• Jharkhand Polls: Niyamgiri residents flee from villages due to fear of harassment

    Sumedha Pal

    November 25, 2019

    Image Courtesy: The Hindu

    In Jharkhand’s Niyamgiri region, Dongria Kondhs, a particularly vulnerable tribal group (PVTG), have been waging a sustained struggle for their land claims and to safeguard their most revered mountain god, Niyamraja for several years. As part of their resistance, the tribals have been struggling against the mining projects in the region by corporate giant Vedanta. The firm established an aluminium refinery in 2006 in Lanjigarh, despite the non-consent of villagers in and around the area.

    The villagers have stated that they are being forced out of their own homes to pave the way for the corporate project, road construction for which is currently in full swing.

    Speaking to NewsClick, an activist from the Save Niyamgiri movement, on condition of anonymity, said, “The scale of harassment is increasing now. Earlier, during the protests against the refinery project, cases were registered against 300 unnamed. This ongoing crackdown, including threats and harassment, has forced the people to leave their houses in Lanjigarh and the Dongria Kondh villages in Niyamgiri.” He added that the villagers are being threatened that if they oppose the road construction, they will be put in jail. He said, “Not only that, the opposition to the road construction is being perceived as having maoist objective, and a move to restrict development in the state.
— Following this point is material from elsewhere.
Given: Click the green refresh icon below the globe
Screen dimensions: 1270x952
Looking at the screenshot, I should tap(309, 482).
The key here is that the people are forced to live under constant fear.”

    Reportedly, the villagers are no longer able to access the weekly bazaars, to sell their produce or to buy any supplies in the face of this crackdown, making it a virtual lockdown for the region. In the last few months, about 300 people have been forced to leave. Previously, NewsClick had reported on the villagers being forced to move to plains in order to avail the benefits of the Prime Minister’s Awaas Yojana. Locals from about 10 villages have confirmed this announcement by the district administration and there are about 100 villages in the Niyamgiri district. The villages include Dhamanapanga, Denguni, Gorata, Monda, Trahili among others.

    The Niyamgiri Suraksha Samiti (NSS), an umbrella body of activists and civil society members in the state had asserted that, “there is no legal basis for the administration to impose such conditions” and therefore, this is being seen as a pressure tactic. Moreover, NSS activists opposing road construction are being threatened by the police that they will be framed as “Maoists” and then jailed. Construction is now being carried out at full swing with Niyamgiri Suraksha Samiti activists cornered and forced to migrate. The same pattern of harassment was seen in Lanjigarh when the police started randomly arresting and detaining people in the aftermath of the violence at the refinery where a dalit activist and a security personnel were killed.
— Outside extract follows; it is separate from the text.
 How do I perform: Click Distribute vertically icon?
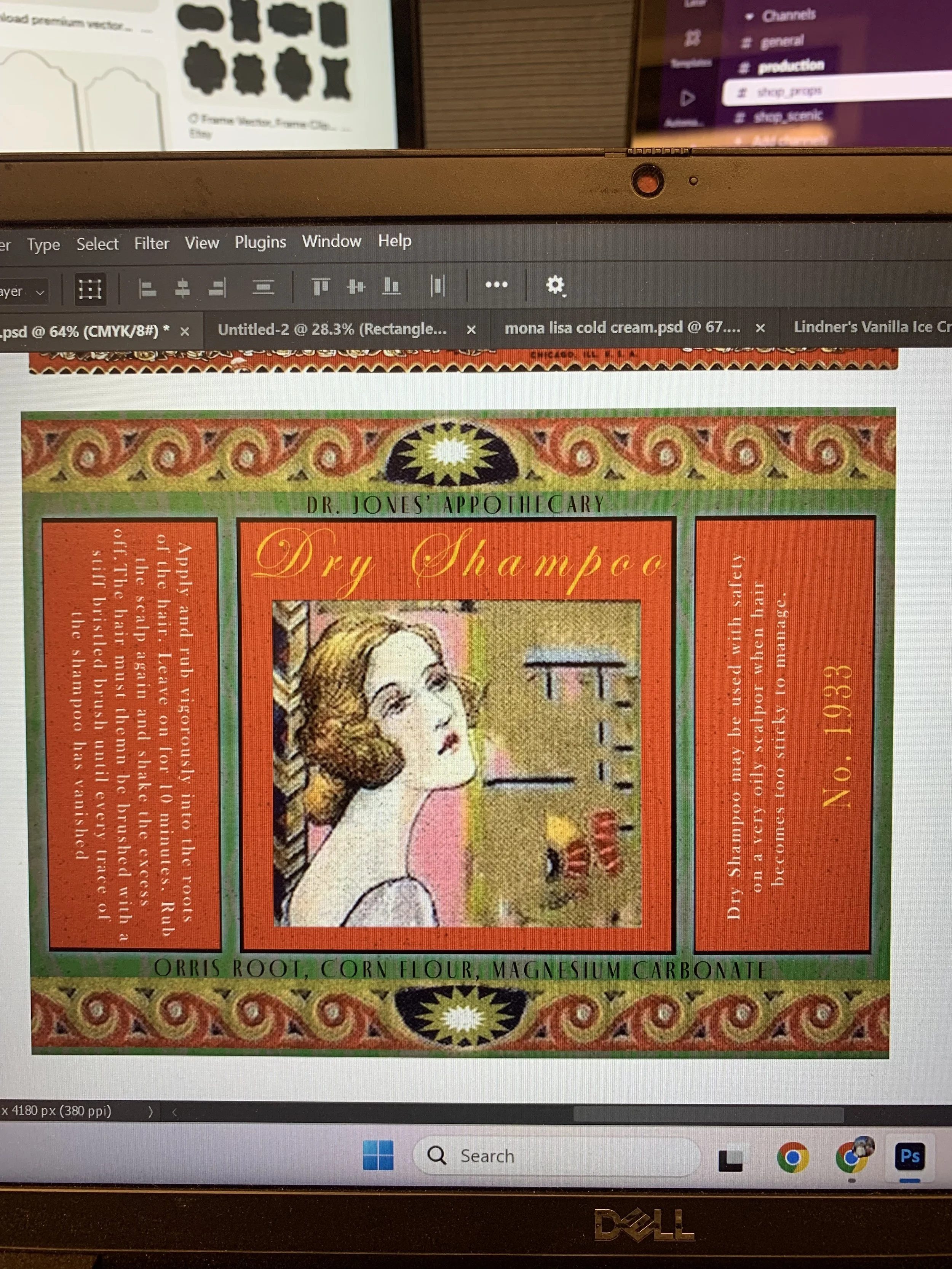pyautogui.click(x=264, y=286)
    In March this year, two persons were killed and 50 injured at Vedanta’s aluminium refinery. The deaths happened after Odisha Industrial Security Force (OISF) personnel mercilessly used batons on the displaced tribals who were protesting and demanding jobs. One of the persons who was killed following the protests was Ambedkarite activist Dani Batra, who was reportedly beaten to death by security forces. Another activist, Kadarka’s family is also fearing for his life as this is not the first time he has been hounded by the state police. In 2018 too, he was tortured in jail for over four days, leading to grave injuries on his body. A week before the violence at the Lanjigarh refinery, one of the founder members of Niyamgiri Suraksha Samiti (NSS), Lingaraj Azad was arrested and later released on bail. He was arrested for protesting against the forceful construction of CRPF camps in various parts of the Niyamgiri hills.

    The residents of Niyamgiri also accuse the firm of forcefully acquiring over ten acres of village common land without the necessary clearances. According to their claims, not only did the companies reportedly ignored community concerns but in connivance with the state and Union government, blatantly ‘breached’ state and national regulatory frameworks, and overlooked adherence to international human rights standards displacing over a hundred families. The villagers were also promised job opportunities at the plant and free education for their children. However, the project in turn has now become a symbol of tribal resistance and brutal crackdown by the state.